I am trying to use it to detect when my own applications message queue
is empty from another thread (i.e. a different thread than the one with
the main PeekMessage loop).

My second thread calls WaitForInputIdle and then does some action I want
to happen often, but not so often as to plug up the main message queue
(this action generates lots of messages and WM_PAINTs). It works great
on some machines, but on others, it appears that WaitForInputIdle is
returning too quickly. In particular, it seems to be returning before
all WM_PAINT and such low priority messages have been completed. Thus
the second thread floods the message queue with messages and WM_PAINTs
and so forth never happen.

Does it only check for user generated messages (a problem for me), or is
it looking for an empty queue (this is what I am wanting).

Best regards,

Tom Udale

Posted by Kellie Fitton on May 8th, 2008


On May 7, 2:04*pm, Tom Udale <a...@bbb.com> wrote:


Hi,

You can use the following APIs to create a thread and set its priority
to THREAD_PRIORITY_IDLE, then this thread can be waken up only
when the system is idle, and it will execute your code:

CreateThread()

SetThreadPriority()

http://msdn2.microsoft.com/en-us/library/ms682453.aspx

http://msdn2.microsoft.com/en-us/library/ms686277.aspx

http://msdn2.microsoft.com/en-us/library/ms685100.aspx

Kellie.


Posted by Tom Udale on May 8th, 2008


Dear Kellie,

Thank you very much for your suggestion. I actually just tried this
myself and it does not change the behavior at all - although I think it
is a better approach. Thus I think that something else is going on
here. I am going to instrument the program with some debug statements
to try to see what is actually happening.


Best regards,

Tom



Posted by Kellie Fitton on May 8th, 2008


On May 8, 8:20*am, Tom Udale <a...@bbb.com> wrote:


Hi Tom,

Well, if your thread have a window with a modal dialog box,
you can receive the following Windows notification when
entering an idle state.

http://msdn.microsoft.com/en-us/libr...22(VS.85).aspx

Kellie.


Posted by Tom Udale on May 9th, 2008


Dear Kellie,

Thanks for that. WM_ENTERIDLE is a second approach we have been
thinking about. It is indeed my "plan B" if this does not pan out.

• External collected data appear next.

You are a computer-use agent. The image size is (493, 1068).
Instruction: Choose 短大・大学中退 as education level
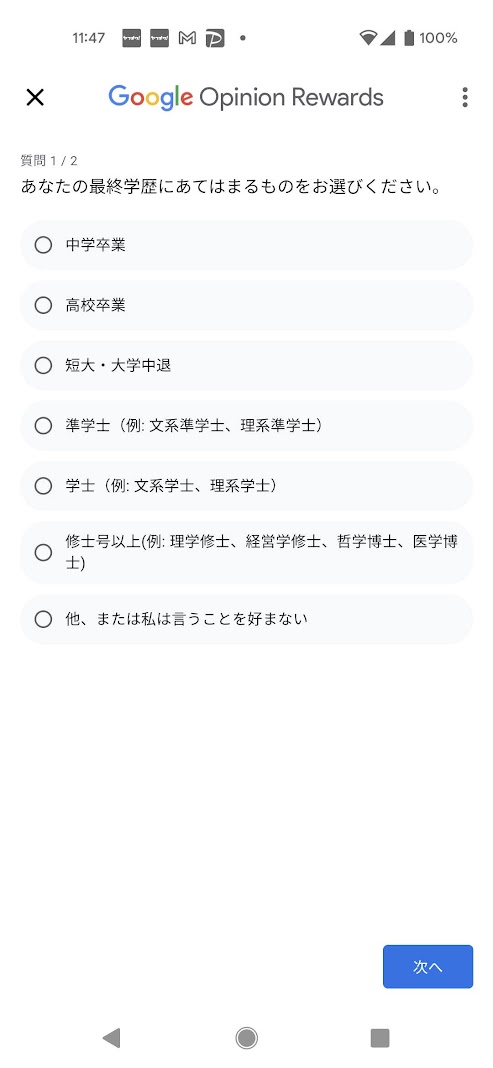point(246,366)
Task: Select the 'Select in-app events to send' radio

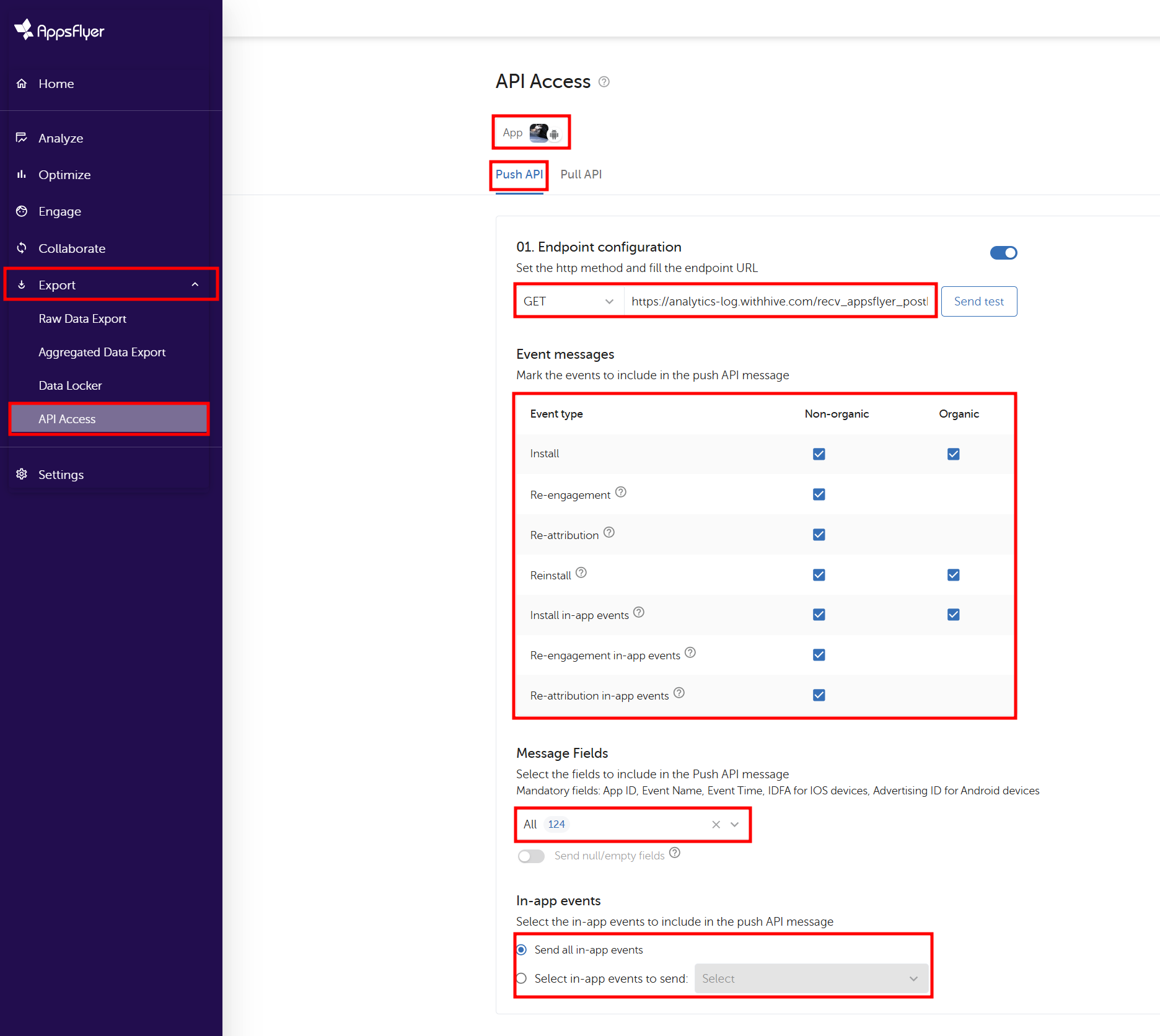Action: coord(522,978)
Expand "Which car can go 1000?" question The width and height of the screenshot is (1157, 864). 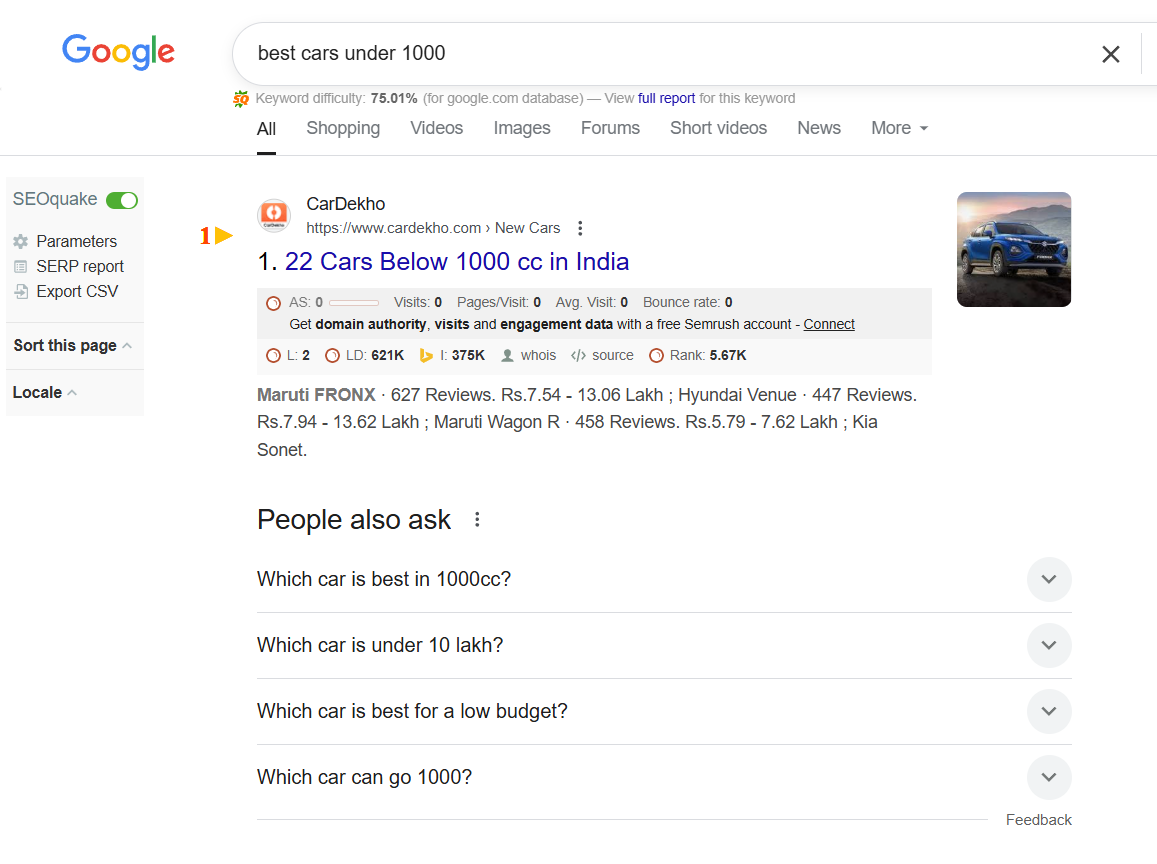tap(1048, 777)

In my investigation yesterday I discovered a bug in my code that is
allowing my idle thread to run a lot more often than I thought it should
have been. That could be the bulk of the problem.


Best regards,

Tom



Posted by Jerry Coffin on May 15th, 2008


In article <ksudnVpIkvMAhL_VnZ2dnUVZ_tKinZ2d@comcast.com>, aaa@bbb.com
says...

[ ... ]

First you should realize that under normal circumstances, a WM_PAINT
message is never put into the message queue at all. Rather, there's a
bit associated with the window that's set when there's an invalid area.
When you call GetMessage, and there's no message in the queue, and the
bit is set, it synthesizes a WM_PAINT for you to process. As such, just
checking for an empty queue won't guarantee that there isn't painting
waiting to be done.

To answer your original question, when you call WaitForInputIdle, it
waits until the thread the created the first window in the specified
process has no input waiting to be processed. Given how WM_PAINT works,
it may well NOT wait until all invalid areas in the target window have
been validated -- though I've never tried to figure that out.

--
Later,
Jerry.

The universe is a figment of its own imagination.